Abstract Background Previous studies have mainly focused on the immediate effect of drugs on autism spectrum disorders (ASDs) and complex heterogeneous neurodevelopmental disorders that have been proven to be involved with the chronic inflammation of the central nervous system. Our prior work has explored the positive role of activation of adenosine 2A receptors (A2ARs) in protecting adult BTBR T+ Itpr3tf/J mice against autism-related behaviour from the early postnatal period. However, the exact mechanism underlying the protection of A2ARs has not been comprehensively investigated. Methods The persistent protection of early postnatal activation of A2ARs in adult BTBR mice was detected utilizing behaviour tests. Pathological variation in the peripheral blood of autism patients was analysed by transcriptomic analysis, including MROAST and protein–protein interaction (PPI) analysis. The clues were further explored and validated by real-time (RT) PCR, western blotting, immunohistochemistry and transcriptomic analysis in the mouse cortex.

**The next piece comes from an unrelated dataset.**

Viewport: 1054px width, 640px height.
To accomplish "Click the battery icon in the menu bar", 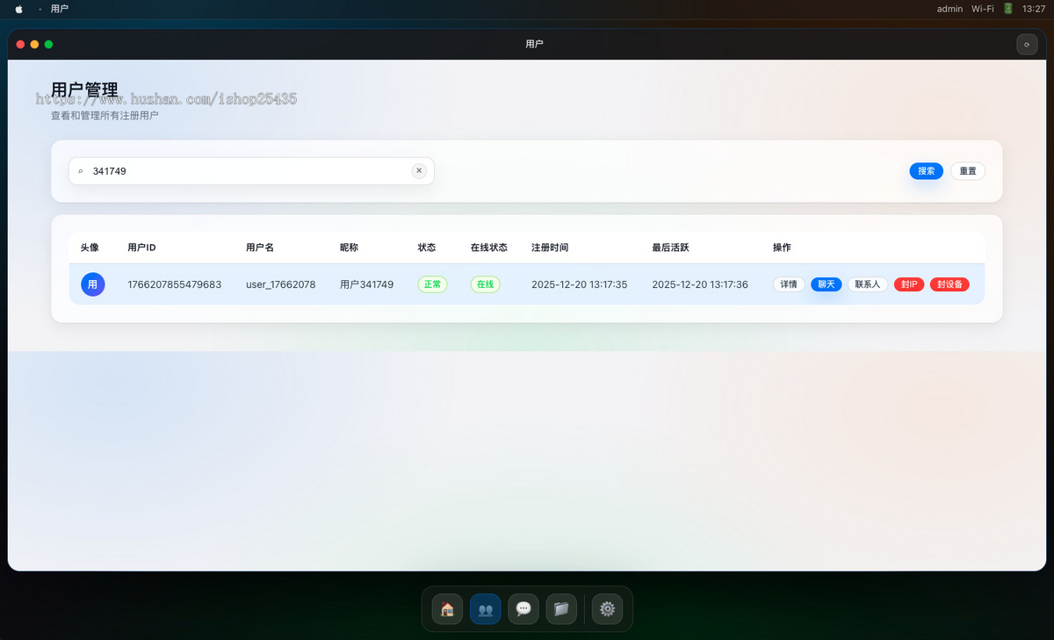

The blood brain barrier of mice was identified by dynamic contrast-enhanced magnetic resonance imaging (DCE-MRI). Results Abnormal activation of myeloid cells, especially neutrophils, was detected in the peripheral blood of autism patients and the BTBR mouse cortex. The BBB permeability of BTBR mice was significantly increased, which may have facilitated the abnormal infiltration of neutrophils observed in the BTBR mouse cortex. Furthermore, the early postnatal activation of A2ARs effectively reverses the abnormal activation and invasion of neutrophils in the mouse cortex and might result in the significant moderation of autism-related behaviour in adult BTBR mice, followed by a decrease in chronic inflammation in the mouse cortex during the early postnatal period. Conclusions We found abnormal myeloid cells in autism patients and BTBR mice and increased infiltration of neutrophils in the mouse cortex. We concluded that the early activation of A2ARs could effectively decrease the autism-related behaviour of adult BTBR mice by reversing the abnormal activation of myeloid cells and the pathological invasion of neutrophils in the mouse cortex.